DIRECTIONS => Give back every line of the material exactly, as it appears below.

STORED DATA =>
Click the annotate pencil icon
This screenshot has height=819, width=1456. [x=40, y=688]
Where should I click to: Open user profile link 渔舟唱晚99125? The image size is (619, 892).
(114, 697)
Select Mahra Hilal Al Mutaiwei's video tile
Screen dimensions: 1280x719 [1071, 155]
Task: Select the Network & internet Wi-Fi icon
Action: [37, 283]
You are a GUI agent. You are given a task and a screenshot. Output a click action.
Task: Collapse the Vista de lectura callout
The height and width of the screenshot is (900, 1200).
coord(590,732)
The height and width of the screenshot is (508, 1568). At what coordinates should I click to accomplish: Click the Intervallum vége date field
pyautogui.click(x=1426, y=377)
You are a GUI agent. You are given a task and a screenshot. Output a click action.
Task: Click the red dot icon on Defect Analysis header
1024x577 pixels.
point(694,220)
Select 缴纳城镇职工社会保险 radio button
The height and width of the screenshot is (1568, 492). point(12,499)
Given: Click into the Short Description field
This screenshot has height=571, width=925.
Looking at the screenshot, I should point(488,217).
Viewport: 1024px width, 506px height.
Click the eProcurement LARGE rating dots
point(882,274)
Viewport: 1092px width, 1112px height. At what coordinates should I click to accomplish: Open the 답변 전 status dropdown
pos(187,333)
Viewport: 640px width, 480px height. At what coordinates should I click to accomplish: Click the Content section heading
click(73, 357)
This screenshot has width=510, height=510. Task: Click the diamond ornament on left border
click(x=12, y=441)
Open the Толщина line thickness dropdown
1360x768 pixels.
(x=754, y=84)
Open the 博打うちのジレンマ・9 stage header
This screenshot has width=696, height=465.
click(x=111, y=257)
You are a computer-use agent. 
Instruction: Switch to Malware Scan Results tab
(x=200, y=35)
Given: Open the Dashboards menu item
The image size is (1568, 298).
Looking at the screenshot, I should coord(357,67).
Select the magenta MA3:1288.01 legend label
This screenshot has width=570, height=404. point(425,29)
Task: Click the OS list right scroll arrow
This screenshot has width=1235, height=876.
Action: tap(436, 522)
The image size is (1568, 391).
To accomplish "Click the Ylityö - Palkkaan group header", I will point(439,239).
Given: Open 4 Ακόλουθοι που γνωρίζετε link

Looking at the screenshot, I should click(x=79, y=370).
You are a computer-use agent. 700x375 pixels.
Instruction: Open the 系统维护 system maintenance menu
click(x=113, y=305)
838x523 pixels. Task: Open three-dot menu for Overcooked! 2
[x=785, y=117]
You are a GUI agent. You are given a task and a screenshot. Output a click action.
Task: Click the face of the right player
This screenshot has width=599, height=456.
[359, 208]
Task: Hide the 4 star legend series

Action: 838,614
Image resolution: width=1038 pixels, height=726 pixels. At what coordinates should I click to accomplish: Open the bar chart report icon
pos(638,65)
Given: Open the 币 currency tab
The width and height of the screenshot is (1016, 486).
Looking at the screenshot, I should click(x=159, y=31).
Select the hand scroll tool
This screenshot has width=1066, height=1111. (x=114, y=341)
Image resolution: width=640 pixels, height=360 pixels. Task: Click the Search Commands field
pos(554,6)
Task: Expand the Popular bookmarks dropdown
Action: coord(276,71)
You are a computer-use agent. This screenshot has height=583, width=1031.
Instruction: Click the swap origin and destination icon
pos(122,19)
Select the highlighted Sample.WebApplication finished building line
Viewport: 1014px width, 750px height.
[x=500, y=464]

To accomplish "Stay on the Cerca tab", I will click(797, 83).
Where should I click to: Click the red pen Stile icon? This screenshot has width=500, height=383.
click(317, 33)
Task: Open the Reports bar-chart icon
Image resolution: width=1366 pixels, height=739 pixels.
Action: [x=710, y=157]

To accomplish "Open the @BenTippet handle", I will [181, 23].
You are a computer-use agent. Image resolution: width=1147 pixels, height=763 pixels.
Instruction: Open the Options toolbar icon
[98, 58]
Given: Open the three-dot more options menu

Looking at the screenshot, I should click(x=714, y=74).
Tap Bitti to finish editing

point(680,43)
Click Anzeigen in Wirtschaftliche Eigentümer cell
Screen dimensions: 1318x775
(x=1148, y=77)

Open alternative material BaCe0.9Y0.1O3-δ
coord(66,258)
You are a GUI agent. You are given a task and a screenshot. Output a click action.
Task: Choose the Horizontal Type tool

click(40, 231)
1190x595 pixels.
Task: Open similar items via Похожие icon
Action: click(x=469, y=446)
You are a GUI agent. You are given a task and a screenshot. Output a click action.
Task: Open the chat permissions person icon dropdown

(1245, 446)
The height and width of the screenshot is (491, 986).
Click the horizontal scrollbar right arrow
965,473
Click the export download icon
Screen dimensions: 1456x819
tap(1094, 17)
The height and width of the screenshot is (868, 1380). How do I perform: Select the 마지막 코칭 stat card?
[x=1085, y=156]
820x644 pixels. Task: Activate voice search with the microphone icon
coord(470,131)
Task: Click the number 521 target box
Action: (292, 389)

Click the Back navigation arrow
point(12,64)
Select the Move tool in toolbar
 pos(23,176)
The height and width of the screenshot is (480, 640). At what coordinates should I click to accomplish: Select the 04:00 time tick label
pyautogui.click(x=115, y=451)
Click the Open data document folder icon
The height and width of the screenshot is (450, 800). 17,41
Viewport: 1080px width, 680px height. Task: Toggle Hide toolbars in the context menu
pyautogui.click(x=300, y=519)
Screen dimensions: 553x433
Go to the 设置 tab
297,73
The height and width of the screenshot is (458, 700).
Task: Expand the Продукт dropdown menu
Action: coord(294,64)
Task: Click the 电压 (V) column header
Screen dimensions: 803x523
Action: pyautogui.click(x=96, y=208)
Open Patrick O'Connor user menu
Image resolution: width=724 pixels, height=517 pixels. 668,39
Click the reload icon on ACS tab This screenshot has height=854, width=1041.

REPLY TO THE TASK =>
Click the annotate pencil icon
This screenshot has height=819, width=1456. [x=40, y=688]
Where should I click to: Open user profile link 渔舟唱晚99125? The image size is (619, 892).
(114, 697)
Select Mahra Hilal Al Mutaiwei's video tile
Screen dimensions: 1280x719 [1071, 155]
Task: Select the Network & internet Wi-Fi icon
Action: [37, 283]
You are a GUI agent. You are given a task and a screenshot. Output a click action.
Task: Collapse the Vista de lectura callout
The height and width of the screenshot is (900, 1200).
coord(590,732)
The height and width of the screenshot is (508, 1568). At what coordinates should I click to accomplish: Click the Intervallum vége date field
pyautogui.click(x=1426, y=377)
You are a GUI agent. You are given a task and a screenshot. Output a click action.
Task: Click the red dot icon on Defect Analysis header
1024x577 pixels.
point(694,220)
Select 缴纳城镇职工社会保险 radio button
The height and width of the screenshot is (1568, 492). point(12,499)
Given: Click into the Short Description field
This screenshot has height=571, width=925.
Looking at the screenshot, I should point(488,217).
Viewport: 1024px width, 506px height.
Click the eProcurement LARGE rating dots
point(882,274)
Viewport: 1092px width, 1112px height. At what coordinates should I click to accomplish: Open the 답변 전 status dropdown
pos(187,333)
Viewport: 640px width, 480px height. At what coordinates should I click to accomplish: Click the Content section heading
click(73, 357)
This screenshot has width=510, height=510. Task: Click the diamond ornament on left border
click(x=12, y=441)
Open the Толщина line thickness dropdown
1360x768 pixels.
(x=754, y=84)
Open the 博打うちのジレンマ・9 stage header
This screenshot has width=696, height=465.
click(x=111, y=257)
You are a computer-use agent. 
Instruction: Switch to Malware Scan Results tab
(x=200, y=35)
Given: Open the Dashboards menu item
The image size is (1568, 298).
Looking at the screenshot, I should coord(357,67).
Select the magenta MA3:1288.01 legend label
This screenshot has width=570, height=404. point(425,29)
Task: Click the OS list right scroll arrow
This screenshot has width=1235, height=876.
Action: tap(436, 522)
The image size is (1568, 391).
To accomplish "Click the Ylityö - Palkkaan group header", I will point(439,239).
Given: Open 4 Ακόλουθοι που γνωρίζετε link

Looking at the screenshot, I should click(x=79, y=370).
You are a computer-use agent. 700x375 pixels.
Instruction: Open the 系统维护 system maintenance menu
click(x=113, y=305)
838x523 pixels. Task: Open three-dot menu for Overcooked! 2
[x=785, y=117]
You are a GUI agent. You are given a task and a screenshot. Output a click action.
Task: Click the face of the right player
This screenshot has width=599, height=456.
[359, 208]
Task: Hide the 4 star legend series

Action: 838,614
Image resolution: width=1038 pixels, height=726 pixels. At what coordinates should I click to accomplish: Open the bar chart report icon
pos(638,65)
Given: Open the 币 currency tab
The width and height of the screenshot is (1016, 486).
Looking at the screenshot, I should click(x=159, y=31).
Select the hand scroll tool
This screenshot has width=1066, height=1111. (x=114, y=341)
Image resolution: width=640 pixels, height=360 pixels. Task: Click the Search Commands field
pos(554,6)
Task: Expand the Popular bookmarks dropdown
Action: coord(276,71)
You are a computer-use agent. This screenshot has height=583, width=1031.
Instruction: Click the swap origin and destination icon
pos(122,19)
Select the highlighted Sample.WebApplication finished building line
Viewport: 1014px width, 750px height.
[x=500, y=464]

To accomplish "Stay on the Cerca tab", I will click(797, 83).
Where should I click to: Click the red pen Stile icon? This screenshot has width=500, height=383.
click(317, 33)
Task: Open the Reports bar-chart icon
Image resolution: width=1366 pixels, height=739 pixels.
Action: [x=710, y=157]

To accomplish "Open the @BenTippet handle", I will [181, 23].
You are a computer-use agent. Image resolution: width=1147 pixels, height=763 pixels.
Instruction: Open the Options toolbar icon
[98, 58]
Given: Open the three-dot more options menu

Looking at the screenshot, I should click(x=714, y=74).
Tap Bitti to finish editing

point(680,43)
Click Anzeigen in Wirtschaftliche Eigentümer cell
Screen dimensions: 1318x775
(x=1148, y=77)

Open alternative material BaCe0.9Y0.1O3-δ
coord(66,258)
You are a GUI agent. You are given a task and a screenshot. Output a click action.
Task: Choose the Horizontal Type tool

click(40, 231)
1190x595 pixels.
Task: Open similar items via Похожие icon
Action: click(x=469, y=446)
You are a GUI agent. You are given a task and a screenshot. Output a click action.
Task: Open the chat permissions person icon dropdown

(1245, 446)
The height and width of the screenshot is (491, 986).
Click the horizontal scrollbar right arrow
965,473
Click the export download icon
Screen dimensions: 1456x819
tap(1094, 17)
The height and width of the screenshot is (868, 1380). How do I perform: Select the 마지막 코칭 stat card?
[x=1085, y=156]
820x644 pixels. Task: Activate voice search with the microphone icon
coord(470,131)
Task: Click the number 521 target box
Action: (292, 389)

Click the Back navigation arrow
point(12,64)
Select the Move tool in toolbar
 pos(23,176)
The height and width of the screenshot is (480, 640). At what coordinates should I click to accomplish: Select the 04:00 time tick label
pyautogui.click(x=115, y=451)
Click the Open data document folder icon
The height and width of the screenshot is (450, 800). 17,41
Viewport: 1080px width, 680px height. Task: Toggle Hide toolbars in the context menu
pyautogui.click(x=300, y=519)
Screen dimensions: 553x433
Go to the 设置 tab
297,73
The height and width of the screenshot is (458, 700).
Task: Expand the Продукт dropdown menu
Action: coord(294,64)
Task: Click the 电压 (V) column header
Screen dimensions: 803x523
Action: pyautogui.click(x=96, y=208)
Open Patrick O'Connor user menu
Image resolution: width=724 pixels, height=517 pixels. 668,39
Click the reload icon on ACS tab This screenshot has height=854, width=1041.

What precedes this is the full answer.